IS-Ehemalige Carla S.

Zurück aus dem Kalifat

Lange wurde über Rückholungen deutscher IS-Anhänger in Syrien debattiert, nun erfolgte die erste: Carla S. aus Oberhausen.

Frauen fliehen mit ihren Kindern aus dem IS-Dorf im Osten des Landes.

Auf der Flucht vor dem IS: Frauen mit ihren Kindern im Osten Syriens Foto: dpa

BERLIN taz | Seit Wochen läuft die Debatte um mögliche Rückholaktionen von deutschen IS-Anhängern in syrischer Haft. Auch US-Präsident Donald Trump setzte Deutschland hier unter Druck. Nun gab es die erste Rückreise: Am Donnerstagabend kehrte die Oberhausenerin Carla S. mit ihren Kindern, und mit Hilfe des Auswärtigen Amtes, von Syrien nach Deutschland zurück – und sitzt nun in Haft.

Die 31-Jährige hatte im Herbst 2015 ihren deutschen Mann verlassen und war aus Nordrhein-Westfalen mit ihren drei Kindern zum Islamischen Staat nach Syrien ausgereist. Dort lebte sie drei Jahre. Im vergangenen Dezember soll Carla S. von der oppositionellen „Freien Syrischen Armee“ verhaftet worden sein, als sie mit einem Schmuggler versuchte, Syrien zu verlassen. Seitdem saß sie einem nordsyrischen Lager nahe der türkischen Grenze fest, das unter der Kontrolle der Türkei steht.

Die Generalstaatsanwaltschaft Düsseldorf bestätigte am Freitag der taz, dass Carla S. am Donnerstagabend nach Stuttgart einreiste und dort verhaftet wurde. Bereits zuvor habe ein Haftbefehl gegen sie bestanden. Die 31-Jährige werde nun nach Nordrhein-Westfalen in die Untersuchungshaft überführt.

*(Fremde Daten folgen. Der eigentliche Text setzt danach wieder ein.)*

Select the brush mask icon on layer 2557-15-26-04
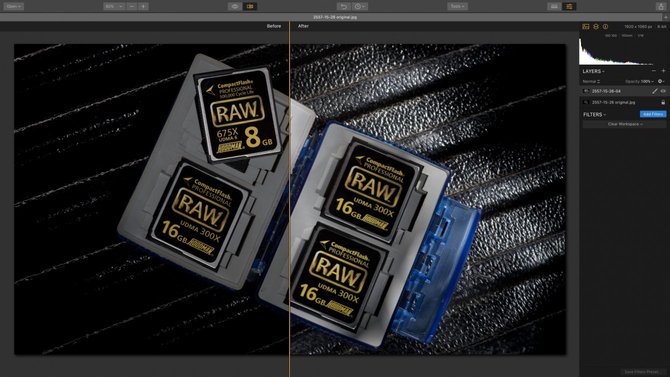Viewport: 670px width, 377px height. (655, 91)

Der Vorwurf gegen sie laute auf Kindesentziehung, erklärte ein Sprecher der Generalstaatsanwaltschaft. Da eines der inzwischen vier Kinder von Carla S. in Syrien verstorben sei, laute hier die Mindeststrafe auf ein Jahr Freiheitsstrafe. Die Kinder seien nun in Obhut des Jugendamtes.

IS-Nähe bsilang kein Haftgrund

Auch Mahmut Erdem, der Anwalt von Carla S., bestätigte, dass die Frau am Donnerstagabend ausgeflogen wurde. Die türkische Armee habe Carla S. mit ihren Kindern in die Türkei gebracht und dort Vertretern des Auswärtigen Amtes übergeben. Sie sei erst nach Istanbul und dann weiter nach Stuttgart geflogen worden.

Tatsächlich war das Auswärtige Amt zuletzt intensiv mit dem Fall Carla S. befasst. Auch die Familie der 31-Jährigen hatte sich um deren Rückholung bemüht. Carla S. soll in Syrien mit einem IS-Kämpfer zusammengelebt haben, der zuletzt auch inhaftiert war. Ihr Sohn soll bei einem Bombenangriff ums Leben gekommen sein.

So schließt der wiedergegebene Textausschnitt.